This example shows how to use the Hadoop Distributed Cache to distribute Python packages, possibly including Pydoop itself, to all cluster nodes at job launch time. This is useful in all cases where installing to each node is not feasible (e.g., lack of a shared mount point). Of course, Hadoop itself must be already installed and properly configured in all cluster nodes before you can run this.
The example MapReduce application, “cv”, is rather trivial: it counts the occurrence of each vowel in the input text. Since the point here is to show how a structured package can be distributed and imported, the implementation is exceedingly verbose and inefficient.

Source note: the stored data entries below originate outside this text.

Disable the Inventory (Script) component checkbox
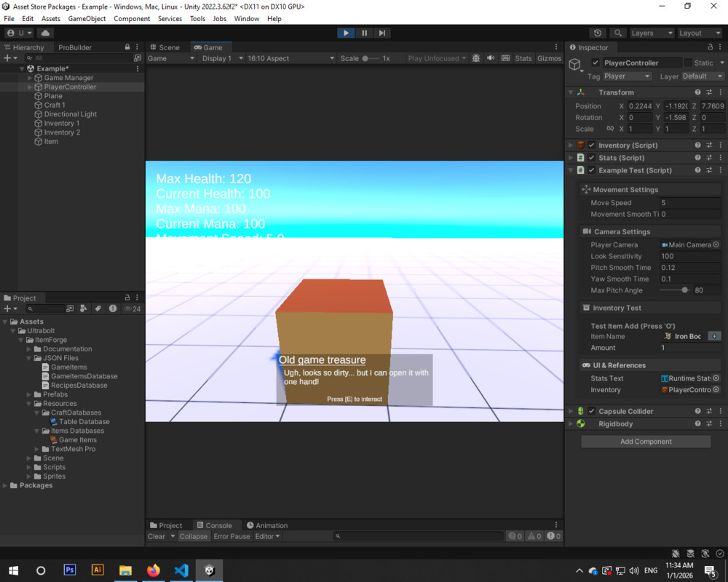This screenshot has width=728, height=582. [593, 145]
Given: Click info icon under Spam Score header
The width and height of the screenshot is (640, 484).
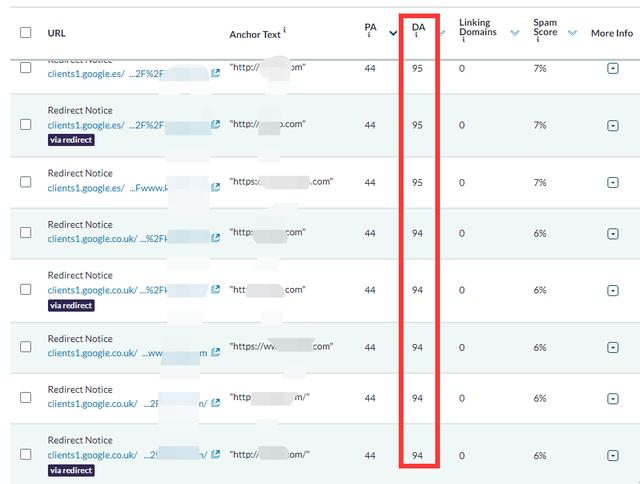Looking at the screenshot, I should (x=538, y=40).
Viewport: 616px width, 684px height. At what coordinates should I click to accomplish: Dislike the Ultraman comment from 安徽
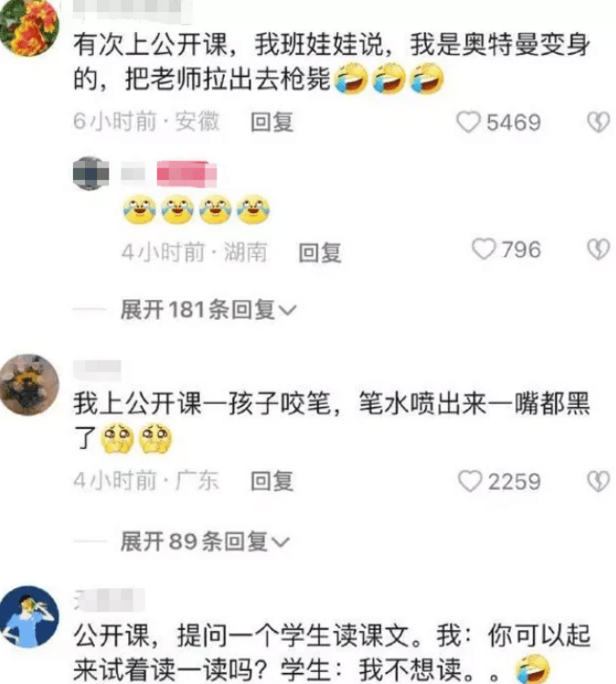[599, 123]
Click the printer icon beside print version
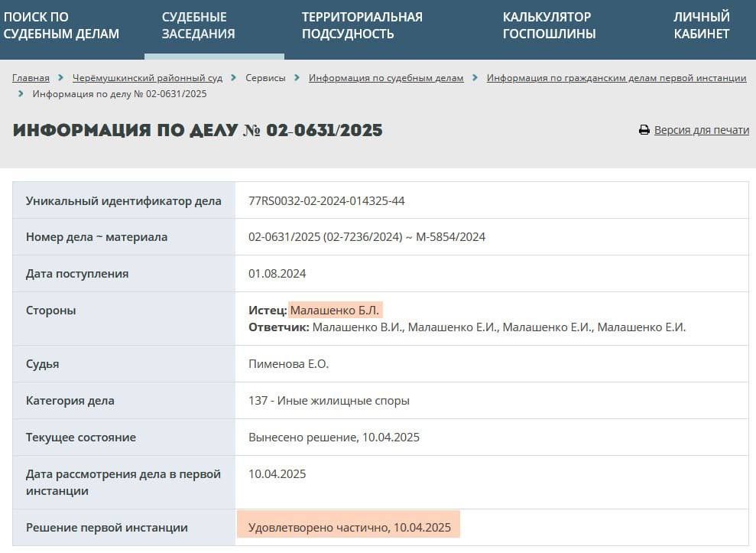This screenshot has height=553, width=756. click(x=644, y=130)
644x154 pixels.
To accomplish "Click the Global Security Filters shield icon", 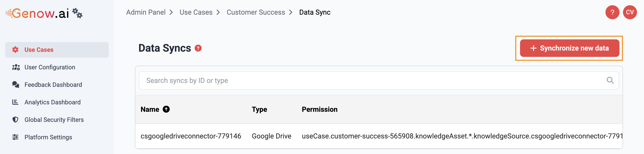I will point(15,120).
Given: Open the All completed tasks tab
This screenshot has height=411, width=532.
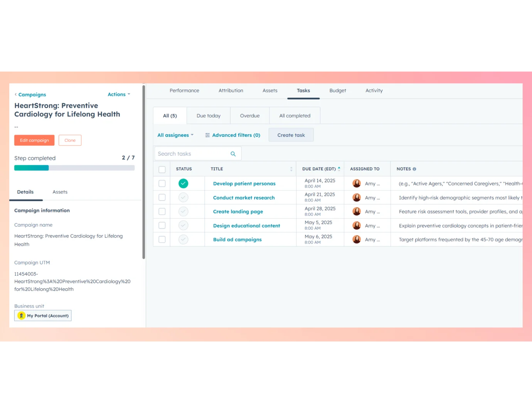Looking at the screenshot, I should [x=295, y=115].
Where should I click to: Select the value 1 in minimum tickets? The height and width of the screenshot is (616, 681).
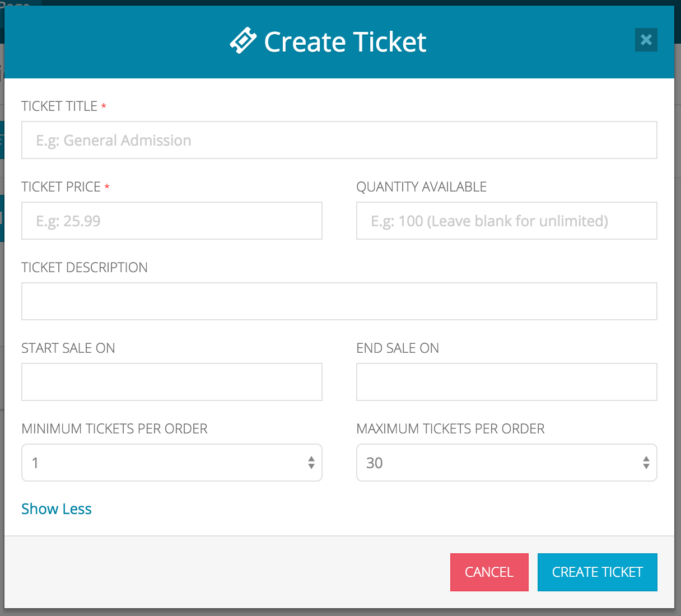pyautogui.click(x=36, y=463)
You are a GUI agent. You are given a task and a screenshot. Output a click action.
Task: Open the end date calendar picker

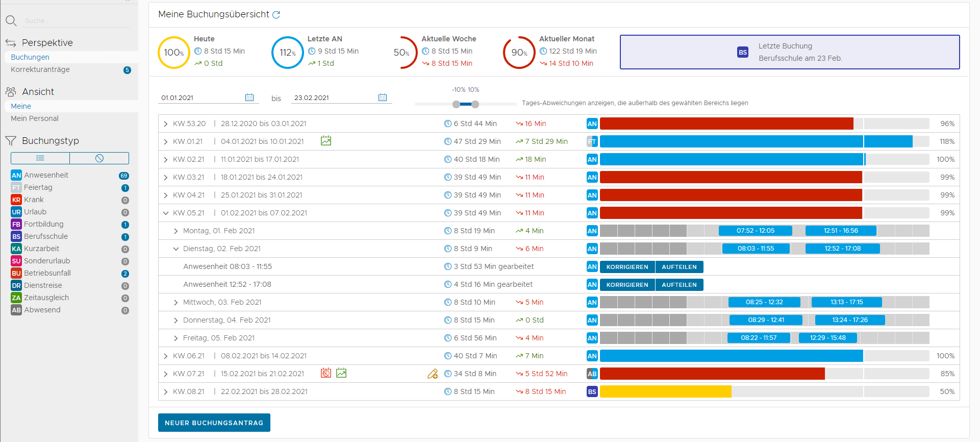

Hadoop supports automatic distribution of files and archives to all cluster nodes at job launch time through the Distributed Cache (DC) feature. The DC can be used to dispatch Python packages to all cluster nodes, eliminating the need to install dependencies for your application, including Pydoop itself:
<property>
<name>mapred.cache.archives</name>
<value>pydoop.tgz#pydoop,cv.tgz#cv</value>
</property>
<property>
<name>mapred.create.symlink</name>
<value>yes</value>
</property>
If the above snippet is added to the job configuration file, Hadoop will look for the pydoop.tgz and cv.tgz archives in your HDFS home (e.g., /user/simleo), copy them to all slave nodes, unpack them and create the “pydoop” and “cv” symlinks in the current working directory of each running task before it is executed. If you include in each archive the contents of the corresponding package, all you have to do is add the task’s cwd to the Python path:
import sys, os
sys.path = [os.getcwd()] + sys.path
Of course, you have to do this before trying to import anything from the distributed packages.
From Pydoop’s distribution root:
cd examples/self_contained
./run
If something goes wrong, open the run script and add appropriate environment configuration statements, e.g.:
export JAVA_HOME=/my/java/home
export HADOOP_HOME=/my/hadoop/home
export HADOOP_CONF_DIR=/my/hadoop/conf/dir
export LDFLAGS="-L/my/lib/path -R/my/lib/path"
export CFLAGS=-I/my/include/path
You should run the example on a slave node. Remember that it is supposed to work with Pydoop and cv not installed on the slave nodes.
For further details, take a look at the code in examples/self_contained.